▸ Task statement: The expected output is an exact copy of the lines from the one containing "This screenshot has width=934, height=534." through the final line of the entries below, with no images.

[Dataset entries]
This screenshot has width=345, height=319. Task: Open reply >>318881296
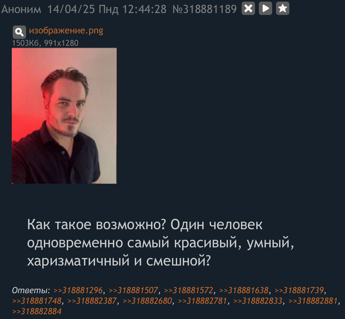[78, 290]
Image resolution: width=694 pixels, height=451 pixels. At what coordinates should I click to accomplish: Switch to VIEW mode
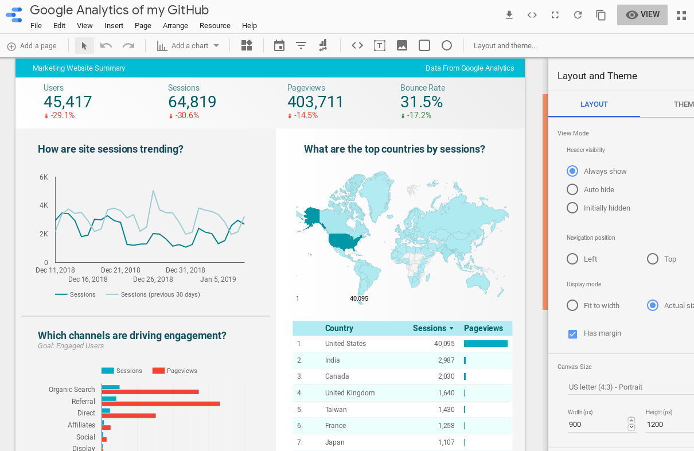pyautogui.click(x=642, y=15)
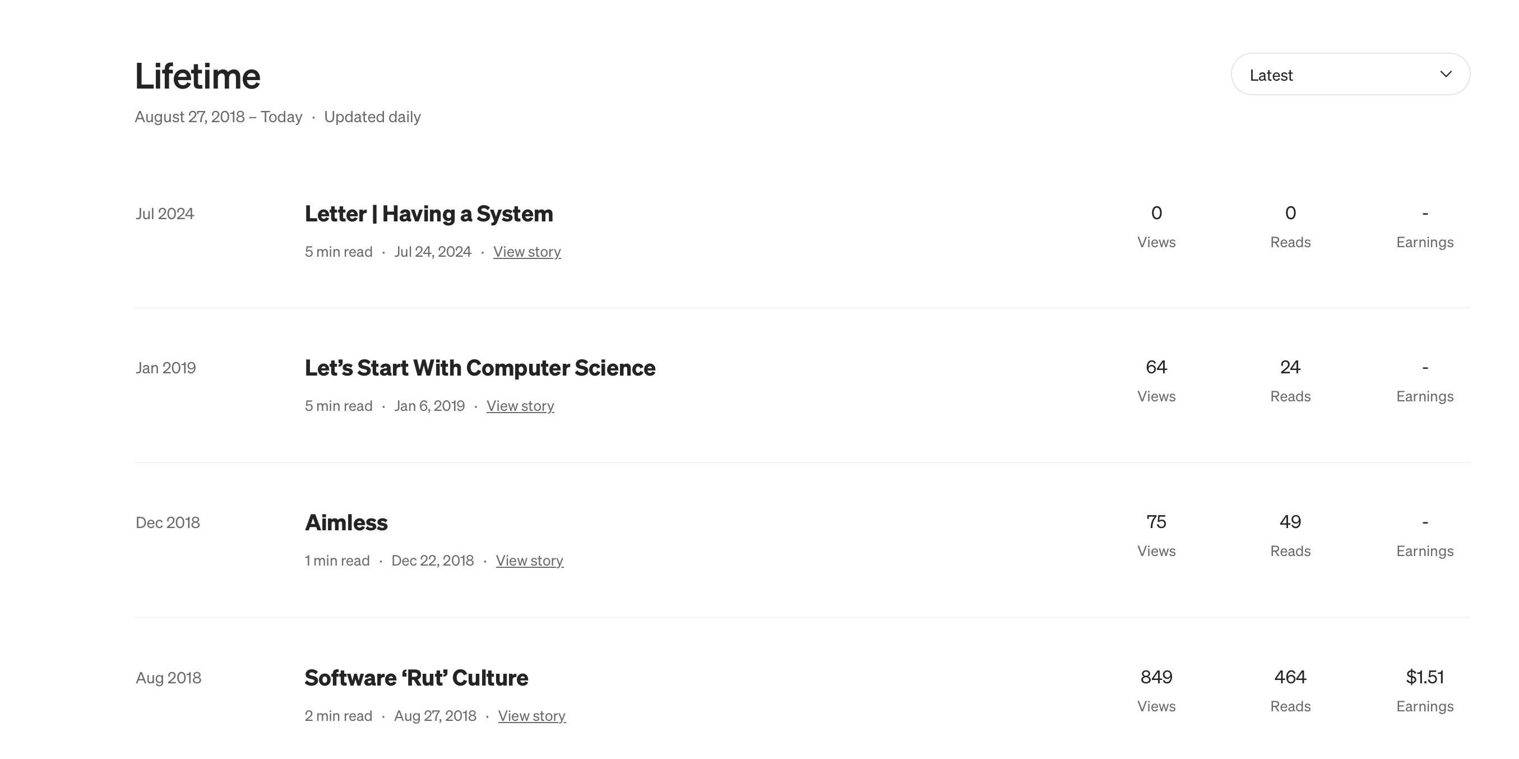Click the 24 Reads figure
The image size is (1519, 759).
(x=1290, y=367)
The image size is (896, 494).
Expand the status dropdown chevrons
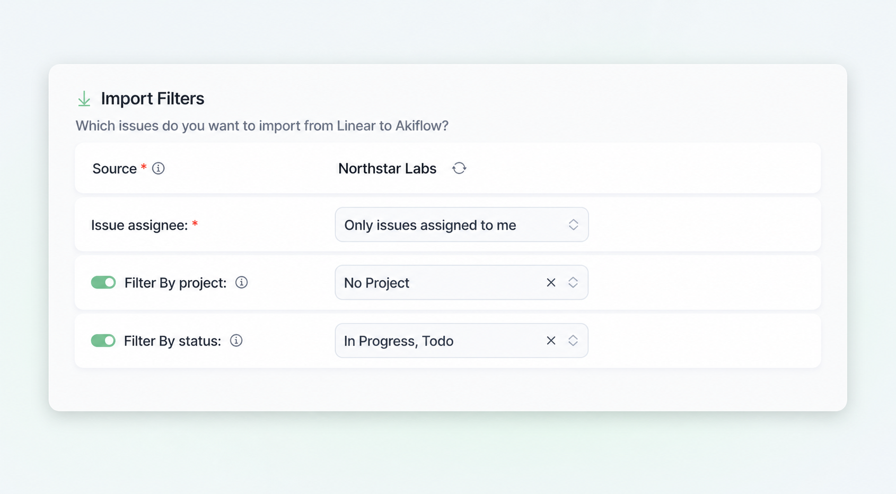point(573,341)
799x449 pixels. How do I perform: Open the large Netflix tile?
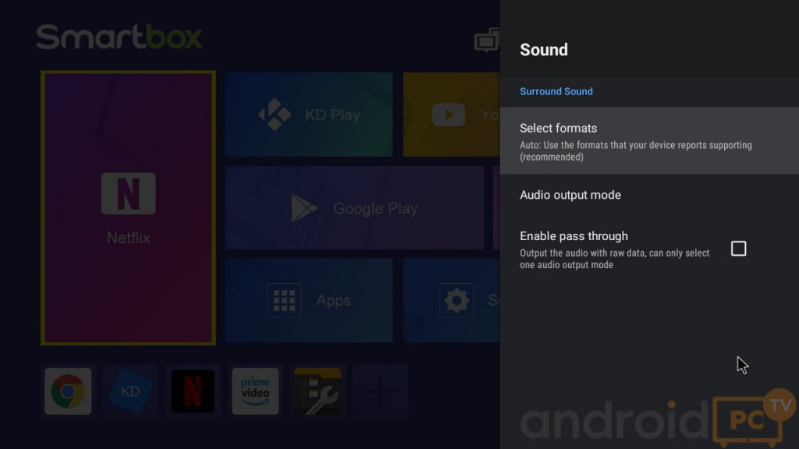coord(128,208)
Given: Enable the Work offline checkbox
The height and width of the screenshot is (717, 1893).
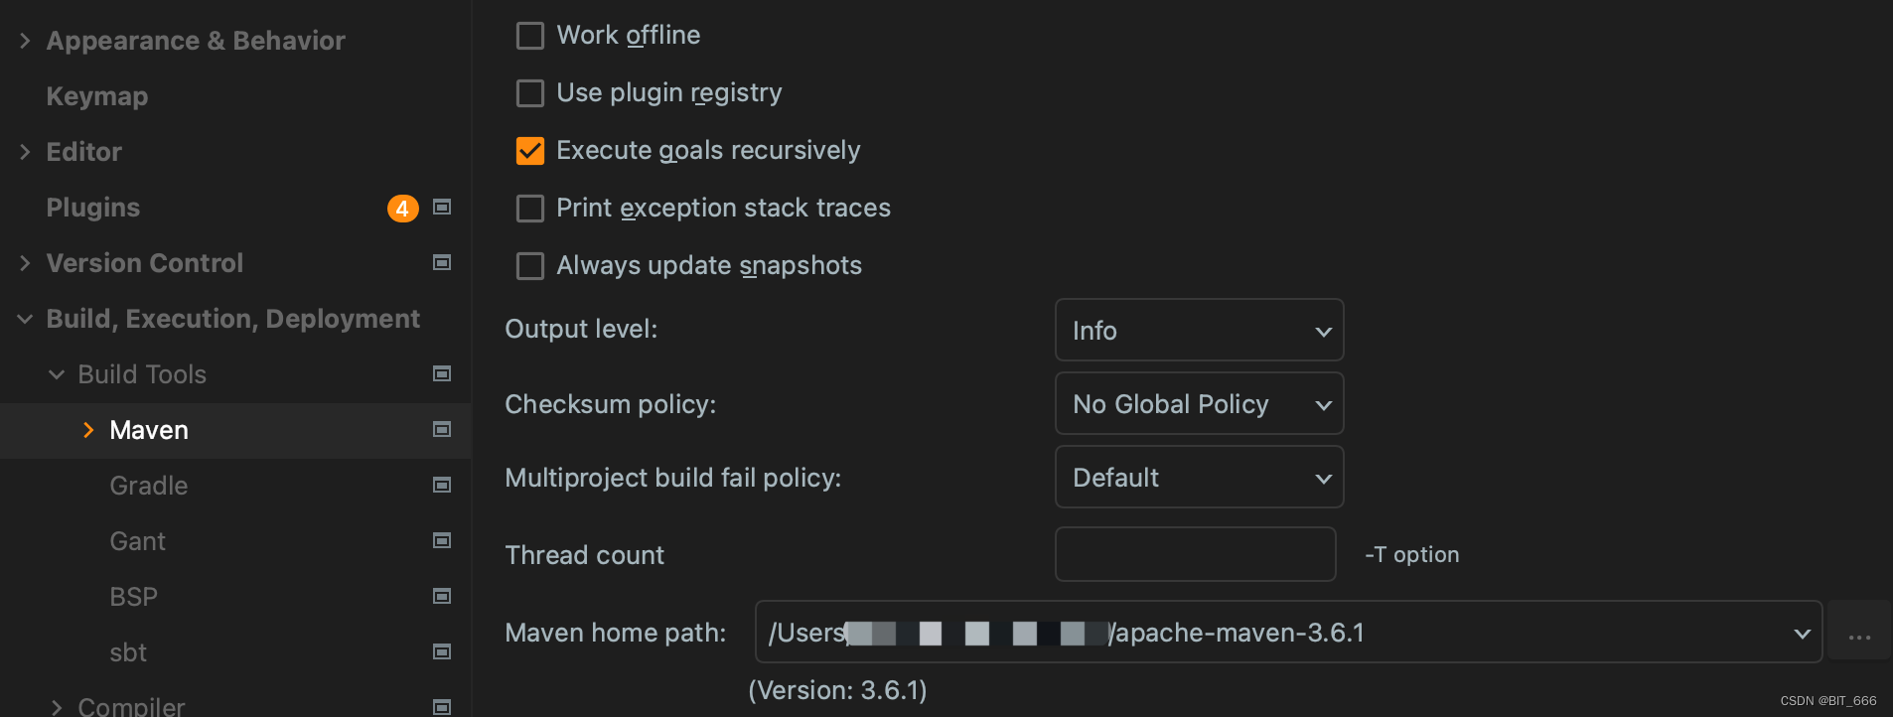Looking at the screenshot, I should (x=530, y=36).
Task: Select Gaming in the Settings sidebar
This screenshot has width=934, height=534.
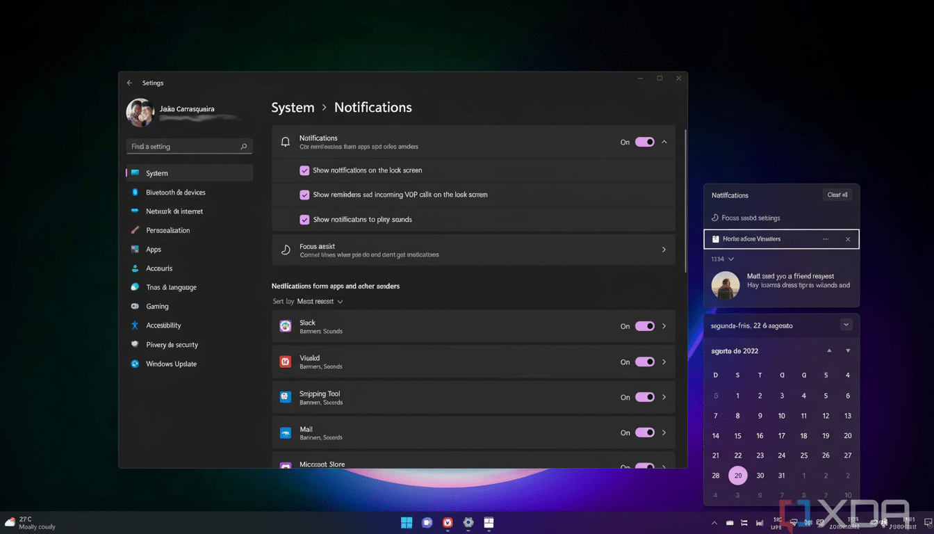Action: [x=156, y=306]
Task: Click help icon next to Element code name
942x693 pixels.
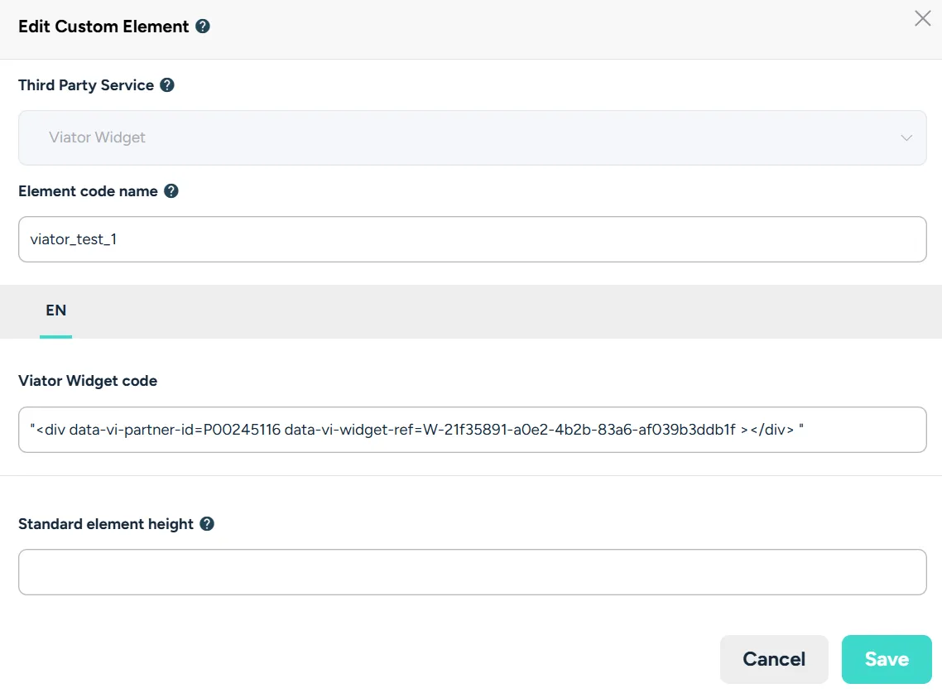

▸ Task output:
This screenshot has width=934, height=534.
Action: [x=156, y=306]
Task: Click help icon next to Element code name
942x693 pixels.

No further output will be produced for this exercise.